§ **Exercise aim**: Using the material below, repeat exactly the lines from the one with "Given: Open the What's this? link" through the one with "Viewport: 769px width, 700px height.", ends included, without any images.

§ **Data for this task**:

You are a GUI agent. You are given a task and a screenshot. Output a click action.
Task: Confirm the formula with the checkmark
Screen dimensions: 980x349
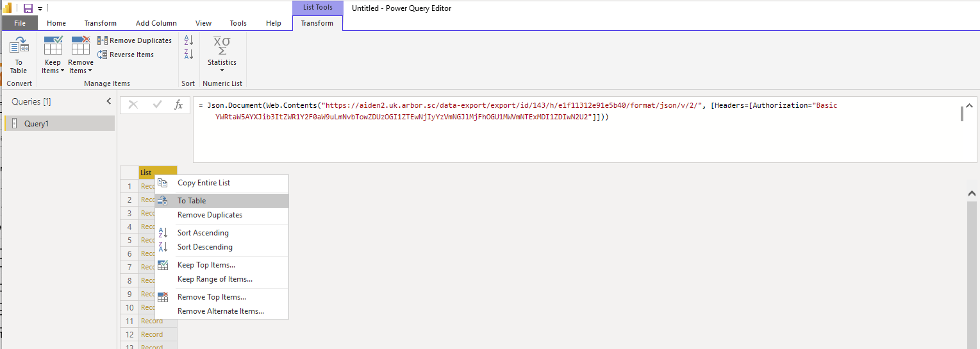click(x=156, y=105)
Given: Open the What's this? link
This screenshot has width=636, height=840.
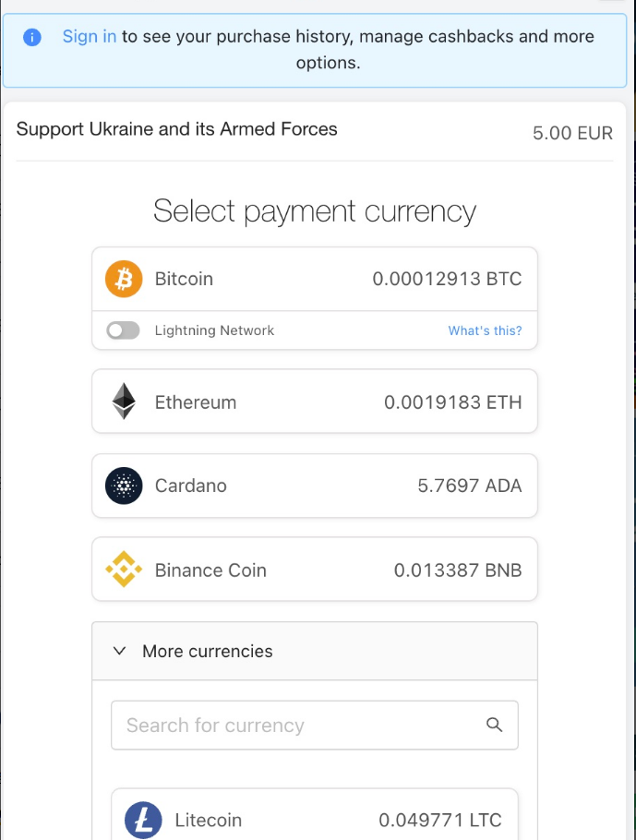Looking at the screenshot, I should click(485, 330).
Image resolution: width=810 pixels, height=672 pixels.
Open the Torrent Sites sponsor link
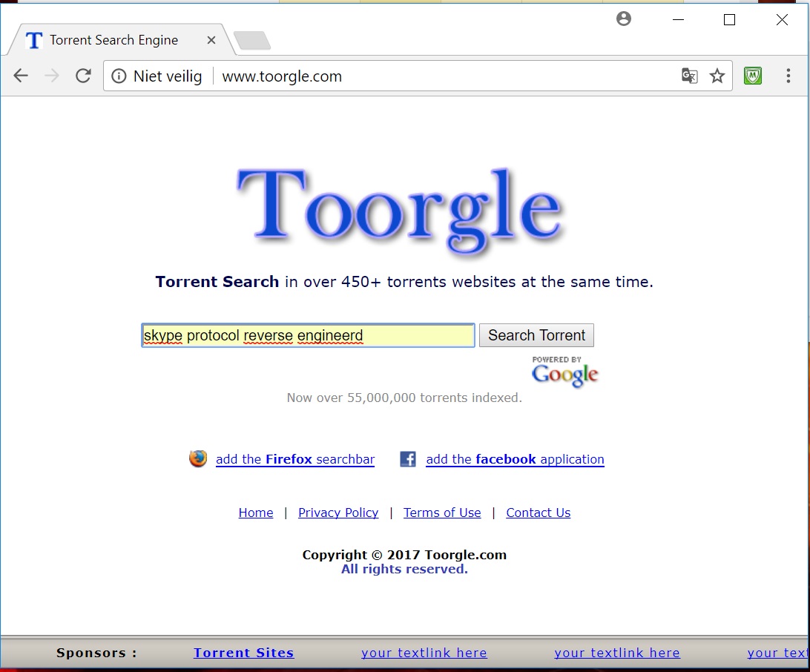(244, 653)
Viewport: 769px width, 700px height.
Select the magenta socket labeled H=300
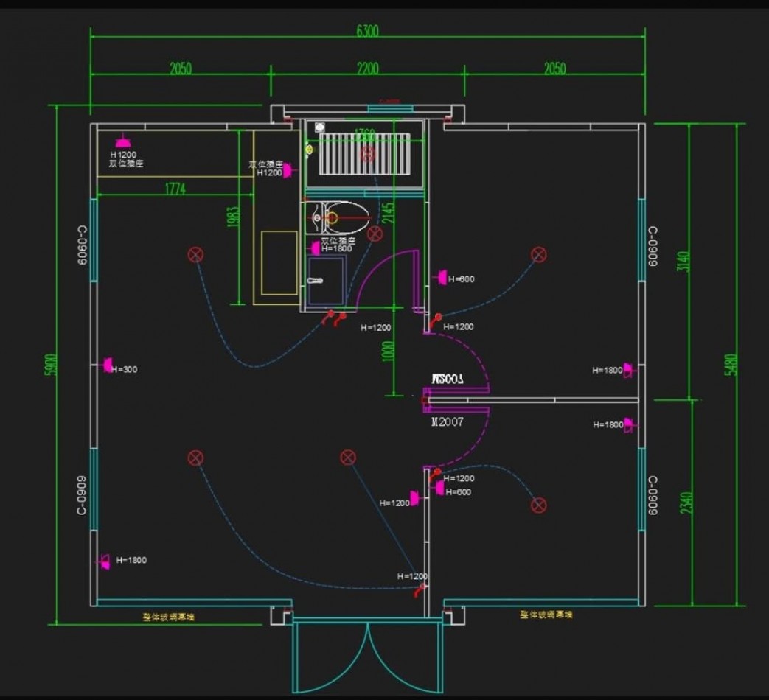click(x=107, y=365)
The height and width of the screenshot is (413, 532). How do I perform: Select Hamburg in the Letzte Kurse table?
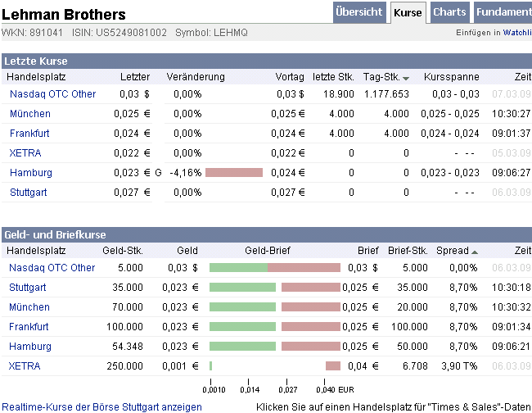31,173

§ **Exercise output**:
Given: Open the What's this? link
This screenshot has width=636, height=840.
Looking at the screenshot, I should click(485, 330).
Image resolution: width=810 pixels, height=672 pixels.
Open the Torrent Sites sponsor link
(244, 653)
Viewport: 769px width, 700px height.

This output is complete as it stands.